AG Stuttgart, AZ: 59 C 172/22 WEG, 27.05.2022
Der Streitwert für eine Anfechtungsklage einer Jahresabrechnung bestimmt sich nicht nach dem Abrechnungsbetrag, sondern nach der Abrechnungsspitze.

(aufgehoben durch LG Köln; Az.: 29 T 44/22)
AG Köln, AZ: 215 C 61/21, 19.05.2022
Zur Anfechtung einer Jahresabrechnung genügt es nicht, die fehlerhaften Verteilerschlüssel vorzutragen. Der klagende Wohnungseigentümer muss auch die konkreten Auswirkungen auf seine Zahlungsverpflichtungen innerhalb der Anfechtungsfrist darlegen.

Nichtigkeitsgründe sind nicht von Amts wegen zu berücksichtigen, sondern der Anfechtungskläger muss sich ausdrücklilch auf Nichtigkeitsgründe berufen.
AG Hamburg-St. Georg, AZ: 980b C 36/21 WEG, 13.05.2022
Auch ein ausgeschiedener Wohnungseigentümer ist klagebefugt für eine Anfechtungsklage, wenn er jedenfalls zum Zeitpunkt der Klageeinreichung noch im Grundbuch als Eigentümer eingetragen war.
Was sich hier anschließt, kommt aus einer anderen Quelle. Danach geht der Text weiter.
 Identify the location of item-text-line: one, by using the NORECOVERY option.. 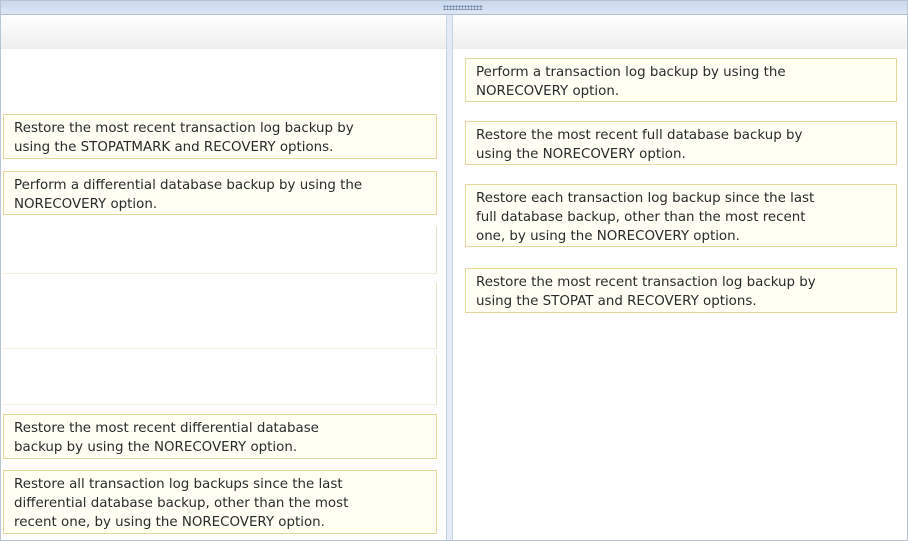
(608, 236).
Die Beschlussfassung über ein Jahresabrechnung ist nichtig, wenn diese zum Zeitpunkt der Beschlussfassung noch nicht vorlag.

Enthält die vorgelegte Jahresabrechnung nicht die Sollbeträge für die Hausgeldvorschüsse, sondern die Ist-Beträge der geleisteten Hausgeldzahlungen, die bereits im beschlossenen Wirtschaftsplan tituliert wurden, ist die Abrechnung wegen einer unzulässigen Doppelbelastung nichtig.
AG Recklinghausen, AZ: 90 C 49/21, 26.04.2022
Im Rahmen eines Verfahrens nach § 44 Abs. 1 S. 2 WEG genügt bei der Formulierung des Beschlussersetzungsantrages die Angabe des Rechtsschutzziels, eines bestimmten Antrages bedarf es nicht.

Aufgrund des im Zivilprozess geltenden Beibringungsgrundsatzes ist es dabei Sache des Klägers, dem Gericht durch vorbereitende Beibringung sämtlicher ermessensrelevanten Tatsachen eine ausreichende Wissensgrundlage zu verschaffen.

Weil das Gericht anstelle der Eigentümer entscheiden soll, fordert der Beibringungsgrundsatz die Vorlage sämtlicher Unterlagen. So kommt es zum Beispiel auf die Einzelabrechnungen auch der anderen Eigentümer, in denen die jeweilige Beitragsleistung festgelegt wird, entscheidend an.

Sind Abrechnungsmängel behebbar und eine Korrektur nicht ausgeschlossen, kann vor Erhebung einer Beschlussersetzungsklage eine nochmalige Befassung der Wohnungseigentümer Zulässigkeitsvoraussetzung der Klage sein.
AG Bottrop, AZ: 20 C 15/21, 22.04.2022
Streitigkeiten unter Bruchteilseigentümern sind keine WEG-Angelegenheit.

Es fehlt der Anfechtung der Jahresabrechnung 2019 das Rechtsschutzbedürfnis, wenn diese zwar nach altem Recht fehlerhaft ist, nach neuem Recht ab so nicht mehr beschlossen werden könnte (sehr zweifelhaft, Anm. d.Red.).